16- Son olarak dil öğrenirken eğlenin: Öğrendiğiniz cümle ve deyimlerle değişik cümleler yapın. Sonra yaptığınız cümleyi günlük bir konuşma esnasında deneyin, bakalım yerinde kullanabilecek misiniz? Hayatın tecrübeden ibaret olduğu söylenir ya, yabancı dil öğrenmek tamamıyla öyledir...
İngilizce’ye meraklanan bir insanın ilk iş olarak, bazı temel noktaları anlaması gerekir. Hatta, diyebilirim ki, İngilizce öğrenebilmek bir zihniyet devrimini gerektirir. Peki, ama, ne yapmalıyım? Diyorsanız. Şunları dikkatle okuyun: 1.İngilizce Cermen dil ailesine aittir. Cermen dilleri, Indo-Avrupa dil ailesinin bir koludur. Türkçe Altay dil ailesine ait bir dildir. İngilizce, Türkçe’den tamamen farklı bir dildir Mesela, Türkçe’de gramer kuralları mutlak geçerliliğe sahiptir; istisnalar yoktur. İngilizce’de ise, her kuralın istisnası vardır. Türkçe’de genel cümle kalıbı = Özne-Nesne-Fiil (Subject-Object-Verb) sırasını izler. İngilizce’de genel cümle kalıbı = Özne-Fiil-Nesne (Subject-Verb-Object) biçimindedir.İngilizce telaffuzda vurgu ilk hece veya hecelerdedir. Türkçede ise, kural olarak, vurgu son hecelerdedir. 2.Lisanda mantık olmaz. Zira, dil doğal bir oluşumdur. Bu nedenle dilde mantık aramak çoğu kez beyhudedir. Daha da kötüsü, böyle bir arayış öğrenmenizi geciktirir. İngilizce’nin mantıksızlığından yakınanlara, Türkçe’mizin daha az mantık içerdiğini söylemeliyim. Nedeni, dilimizin İngilizce’ye göre daha doğal bir dil olmasıdır. 3.İngilizce’yi gerçek anlamda öğrenmek için Anglo-Sakson kültürünü tanımanız gerekir. Bunu tersinden okursak: Lisanlarını öğrenirken, mecburen bu ulusların kültürünü de öğreniriz. Kültürün en önemli unsuru ise, lisandır. Örneğin, İngilizceyi ana dil olarak konuşan milletlerde, “teşekkür” ve “lütfen” sözcükleri bizlere göre daha sıklıkla kullanılır. O kadar ki, bu kelimeler ağızlardan refleks olarak çıkar.
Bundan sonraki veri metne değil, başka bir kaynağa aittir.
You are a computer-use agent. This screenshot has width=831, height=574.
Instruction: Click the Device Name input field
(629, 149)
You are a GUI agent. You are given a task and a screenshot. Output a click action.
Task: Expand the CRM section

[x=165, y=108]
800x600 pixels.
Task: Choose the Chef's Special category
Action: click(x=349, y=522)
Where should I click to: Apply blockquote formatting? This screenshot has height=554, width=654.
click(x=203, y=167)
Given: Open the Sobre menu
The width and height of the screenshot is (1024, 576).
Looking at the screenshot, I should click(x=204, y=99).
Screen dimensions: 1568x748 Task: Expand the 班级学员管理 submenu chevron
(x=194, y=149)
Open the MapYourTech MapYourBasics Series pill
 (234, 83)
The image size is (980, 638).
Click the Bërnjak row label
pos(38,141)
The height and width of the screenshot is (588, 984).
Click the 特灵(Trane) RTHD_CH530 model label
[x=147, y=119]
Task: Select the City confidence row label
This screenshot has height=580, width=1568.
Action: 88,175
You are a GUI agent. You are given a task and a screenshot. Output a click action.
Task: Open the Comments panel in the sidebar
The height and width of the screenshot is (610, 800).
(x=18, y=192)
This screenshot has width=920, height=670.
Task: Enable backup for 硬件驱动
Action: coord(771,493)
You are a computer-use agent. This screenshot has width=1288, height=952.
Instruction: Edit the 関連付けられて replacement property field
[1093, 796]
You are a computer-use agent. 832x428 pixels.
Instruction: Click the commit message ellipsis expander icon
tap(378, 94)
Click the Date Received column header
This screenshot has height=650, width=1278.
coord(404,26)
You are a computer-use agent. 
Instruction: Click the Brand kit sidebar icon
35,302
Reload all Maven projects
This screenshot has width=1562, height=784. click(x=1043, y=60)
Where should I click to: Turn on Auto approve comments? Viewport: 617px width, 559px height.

4.İngilizce’yi öğrenmenin ve özellikle öğrendikten sonra muhafaza etmenin yolu, İngilizce’yi sevmek ve onu hayatın bir parçası haline getirmektir. Bu bağlamda önerim: BBC ve CNN gibi kanalları düzenli şekilde izlemek, hafta sonları orijinal film seyretmek, vesaire önerilir. 5.Lisan bir bütündür ve bütünlüğü içinde: okumak, yazmak, anlamak ve konuşmak gerekir. Bunların hepsi önemlidir. Biri olmadan, diğeri olmaz. Ancak, konuşmanın özel bir ehemmiyeti vardır. Nitekim, “dil konuşmak için öğrenilir” söylemi oldukça yaygındır.